The art of selling out

fiddlehead

In an op-ed today in the NYT, Lance Hosey makes the pragmatic case for beauty:

“Take color. Last year, German researchers found that just glancing at shades of green can boost creativity and motivation. It’s not hard to guess why: we associate verdant colors with food-bearing vegetation — hues that promise nourishment. This could partly explain why window views of landscapes, research shows, can speed patient recovery in hospitals, aid learning in classrooms and spur productivity in the workplace. In studies of call centers, for example, workers who could see the outdoors completed tasks 6 to 7 percent more efficiently than those who couldn’t, generating an annual savings of nearly $3,000 per employee.
In some cases the same effect can happen with a photographic or even painted mural, whether or not it looks like an actual view of the outdoors. Corporations invest heavily to understand what incentivizes employees, and it turns out that a little color and a mural could do the trick. Simple geometry is leading to similar revelations. For more than 2,000 years, philosophers, mathematicians and artists have marveled at the unique properties of the “golden rectangle”: subtract a square from a golden rectangle, and what remains is another golden rectangle, and so on and so on — an infinite spiral. These so-called magical proportions (about 5 by 8) are common in the shapes of books, television sets and credit cards, and they provide the underlying structure for some of the most beloved designs in history: the facades of the Parthenon and Notre Dame, the face of the ‘Mona Lisa,’ the Stradivarius violin and the original iPod.”

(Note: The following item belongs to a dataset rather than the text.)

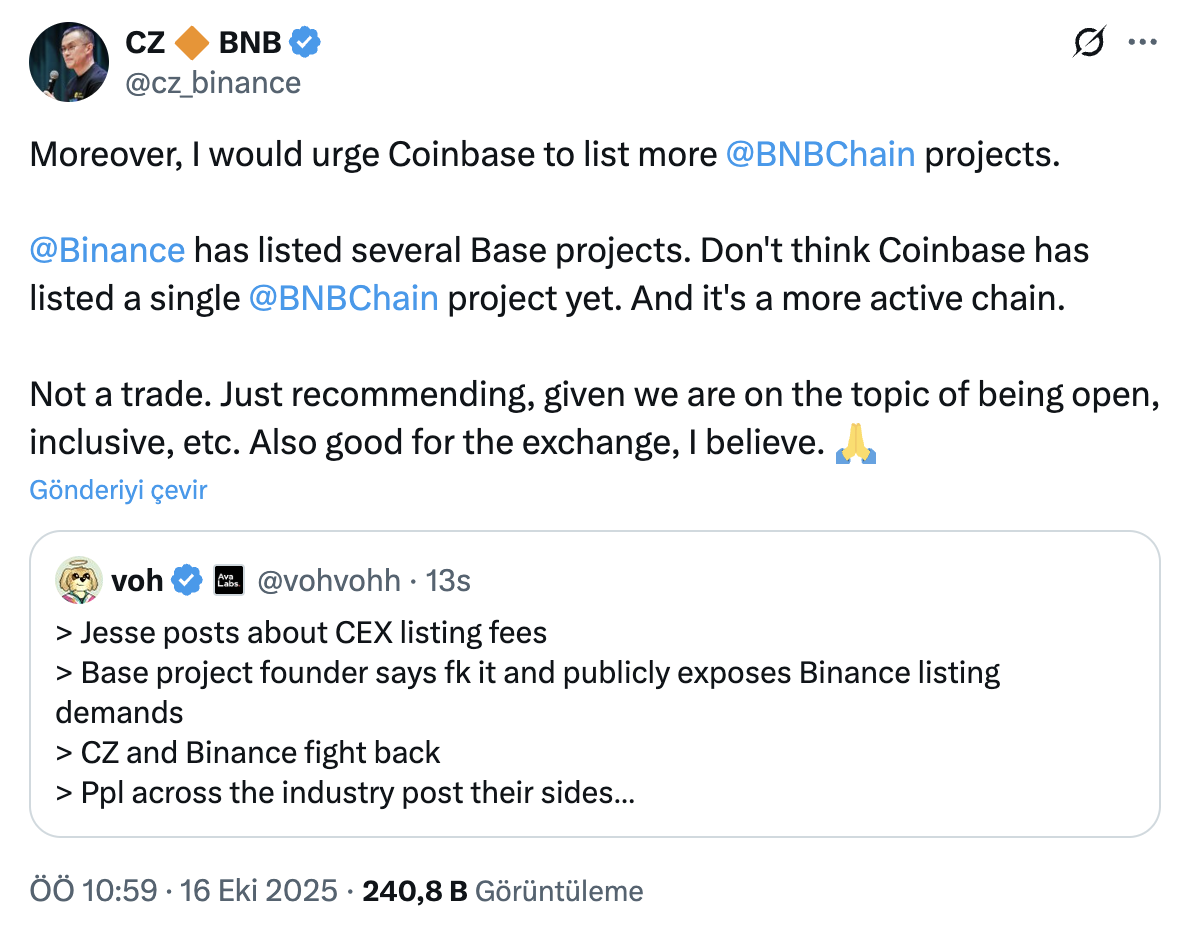Click voh's blue verified checkmark
This screenshot has width=1192, height=940.
(x=187, y=580)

Bill Hicks took this line of reasoning to its logical extreme decades ago; it ends with a beautiful woman, preferably nude, in fully saturated color, selling Coke. And the truth about whether sex really sells, or if it just angries up the blood is, of course, more complicated than the conventional wisdom might admit. But the way the question is framed is problematic. Does beauty in art or nature need justification, a practical purpose, an angle to exploit? Is the ultimate measure of everything whether or not it can be used to turn a profit?

Jackson Pollock, “Number 8”

Now. Some people become very fidgety when, for instance, their favorite song turns up in a car commercial. I have little patience for the sort of purist who prefers their idols starving and struggling; as Nitsuh Abebe wrote in a very good profile of Grizzly Bear last year, artists have mortgages to pay and heroin to buy, like the rest of us, and while I personally would never always illegally pirate music even though it is easier and faster as well as free-er, you know. Kids these days. However: egregious brand clashes between band and product are certainly cringe-inducing (remember that painfully awkward Iggy Pop ad for a Royal Caribbean cruise?). On the other hand, the use of Walt Whitman in this Levi’s ad makes me want to high five Don Draper.

It is certainly a marvelous side effect for an artist to have his paintings featured in a movie, or a song used to sell iPods. There is, in fact, a compelling argument to be made that the demands of marketing can make one a better writer or visual artist. There is undeniably a fertile, profitable overlap between commerce and creation. Still, the concept that the value of not just one’s work, but even physical or natural beauty is market-based…that freaks me out. Maybe it’s just because nobody ever pays me for my paintings.